There are still suprises ahead, though. The first is a restaurant called Elizir, a wonderful eclectic restaurant housed over three levels, with a rooftop terrace and art noveua / 60's fusion decor. The owner & chef is a local who spent 9 years in Italy, and the menu is a fabulous Italian / Maroccan fusion. We are served tapas compliments of the house - Cheese, olive, pumpkin and aubergine tapinades, fresh bread and Tiny Tom tomatoes drizzled with olive oil and herbs. Then I have hand made ravioli, in the shape of little bon bons, with ricotta and spinach and walnuts, and a beautiful creamy sauce. Gill has the same and Cath has Risotto with black cuttlefish, a delicate and exotic flavour. The following day it's discovering Chez Boujmaa, the first euro style delicatessan we've found in Maroc. We purchase Baguettes and chees and get them to slice and prepare the rolls for us for lunch. Dinner is intended to be at Le Cinq, another of the guide books recommendations, but when we try to find it, we can only find `After 5', which ouf course turns out to be the re-invention of Le Cinq. It is a little pricey, but we we decide to eat there. Large square chairs with deep cushions, dim lighting, arched wall alcoves, a fireplace, terrific African / Moroccan art work on the walls. A half decent French red ( the Moroccan wines are pretty ordinary) and we are settled. Unfortunately there is a language misunderstanding about my order of Lamb ribs with herbs, first I get Bream with herbs, which I send back, then I get Lamb tagine (I'm over tagines!) it goes back, and finally my Lamb ribs arrive - otherwise known as cutlets in Australia. The lamb is not to Australian standards, a little tough, but beautifully herbed and cooked and presented with some of the best mashed potatoes I've had in ages.
Essouaria has a reputation for art and music, and these two restaurants certainly reflect a local culture that is different from all the other Moroccan towns we've visited.
Gulls sqwaking accompany my waking thoughts. These large Atlantic gulls with their mottled wings and rimmed eyes, circle above the medina chasing smells of fish scraps from the port and the kitchens. Their cries are penetrating, "awk awk", with a ringing resonance almost clamoring like bells. I sit on the sea wall letting the sun warm my knees as the ocean rolls in with languid, lapping waves. The only people around at 9am are local boys and men and the occasional tourist. Its time to go home.

3 Days in Marrakesh

I'm really sick by the time we get back to Marrakesh. We stay at Riad Slitine and the receptionist arranges for a doctor to come and see me. Riad Slitine is heaven after our time in the mountains. The Doctor is a lovely Moroccan, who speaks french and a little english. It's not hard to pantomine a sore chest though and everyone understands `Diabetic'. He asks about my BGL's and checks my lungs and blood pressure, then prescribes antibiotics, anti inflammtory for my lungs, and a bronchitis medicine, to loosen the phlegm. He laughs when I tell him how hard it is to explain to Maroccans that I don't want sugar in my mint tea. The sugar intake here is appalling! They just pile it into everything and lollies and soft drinks are consumed by everyone. We bought some M&M's one day and they were disgusting. Much more sugar than the ones in Australia. Cath and Gill attend a cooking school which I have to miss out on.

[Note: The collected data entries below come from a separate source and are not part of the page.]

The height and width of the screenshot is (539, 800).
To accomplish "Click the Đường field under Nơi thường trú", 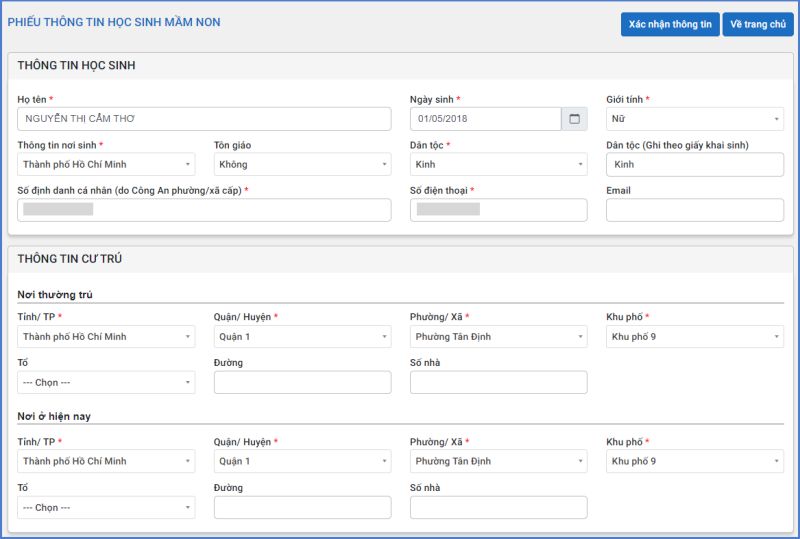I will coord(302,383).
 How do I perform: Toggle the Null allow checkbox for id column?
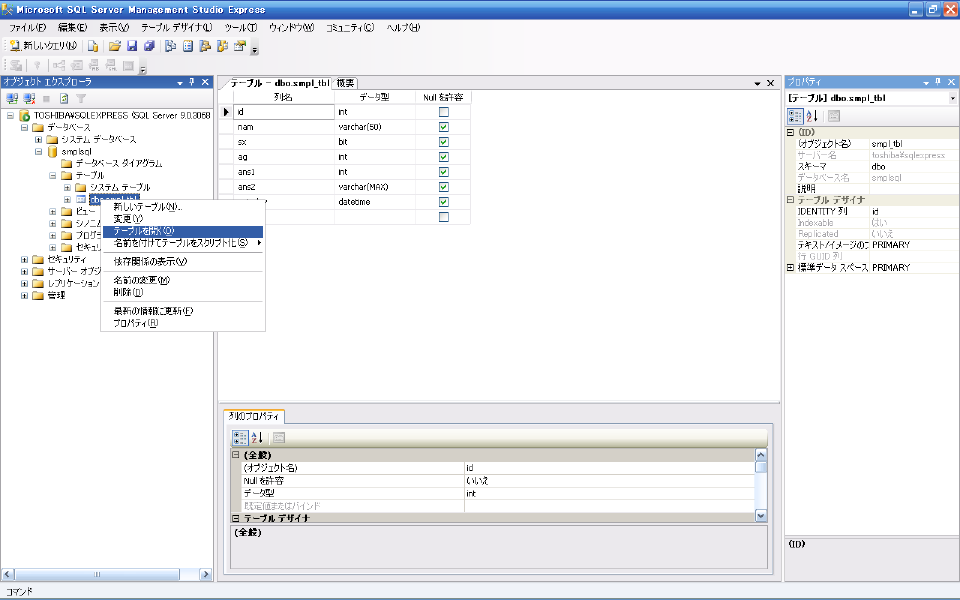click(444, 112)
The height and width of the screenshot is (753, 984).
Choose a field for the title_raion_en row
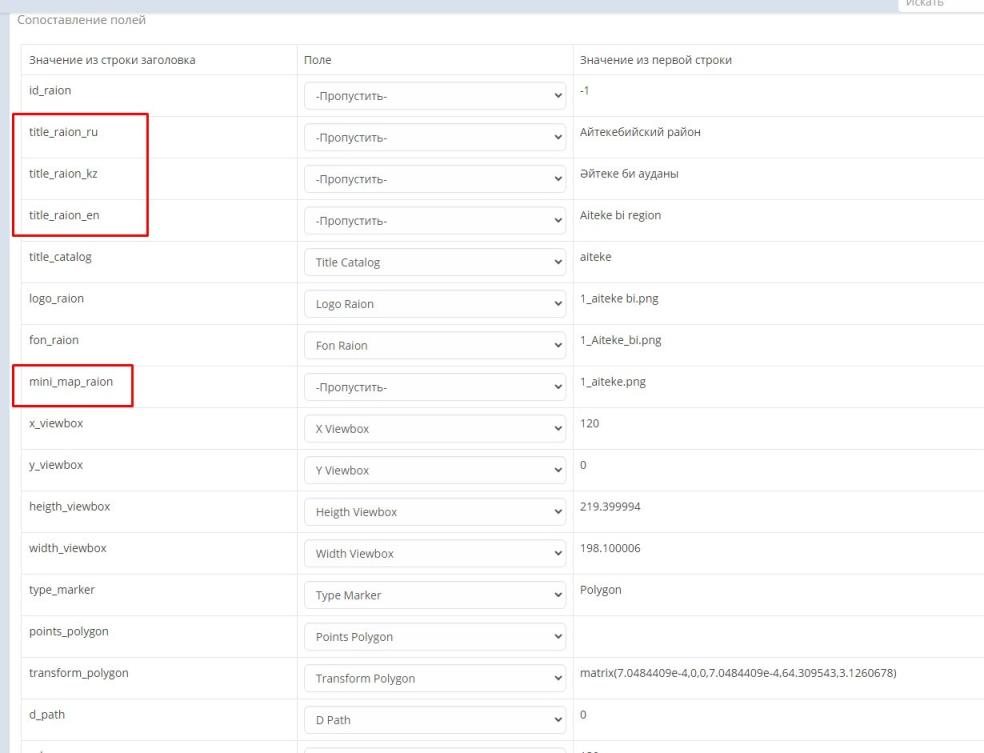coord(435,221)
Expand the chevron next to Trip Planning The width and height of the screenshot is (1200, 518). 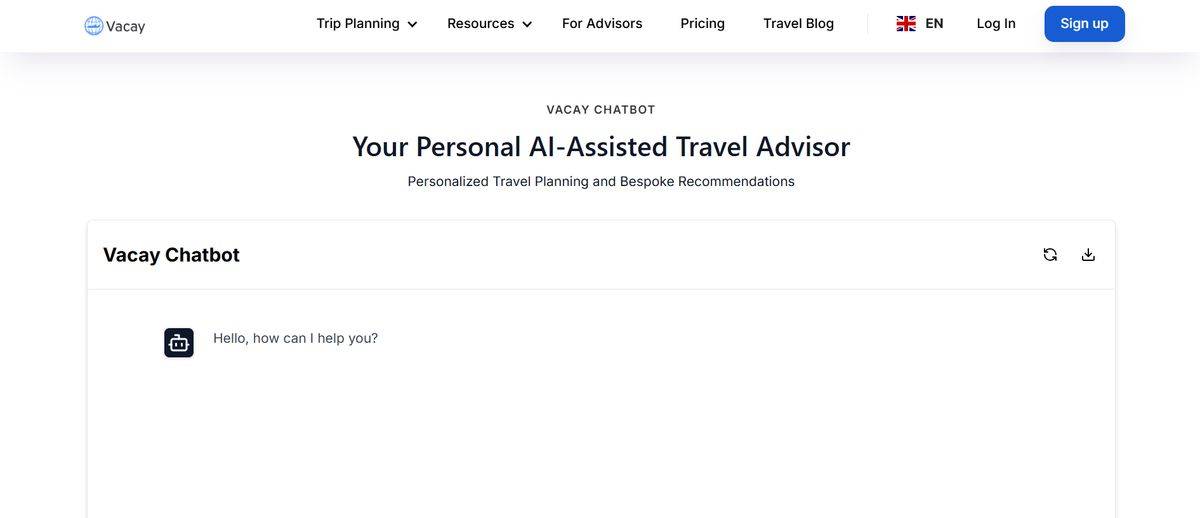pyautogui.click(x=412, y=24)
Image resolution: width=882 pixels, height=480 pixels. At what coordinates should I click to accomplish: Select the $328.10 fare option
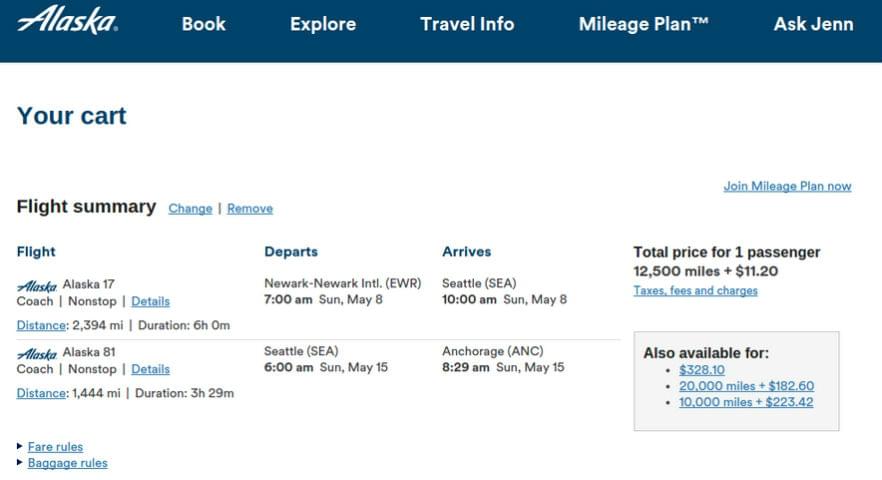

The western medicine Pharmacies here are small shops, sticking strictly to stocking only medicine. They are usually staffed by women in white lab coats and headscarves, and have no advertising or extra products. When you walk in, there will be a few bare shelves beside the entrance, a counter and behind that some shelves with stocked medicines, no beauty products, baby formula, bandaging, perfumes or anything. For those you go to the traditional herbalist pharmacy, where there is a profusion of products. As you walk into these herbalists, you are assailed by beautiful scents from the baskets of dried herbs and spices, lining the shelves along the walls. Old men and women in djebellabas sit, leaning on walking canes. Young mothers nurse children and the attendants wear white lab coats and headscarves and try to look professional. These shops are generally light and bright, not dim and witchy as you might think a traditional herbalist would be.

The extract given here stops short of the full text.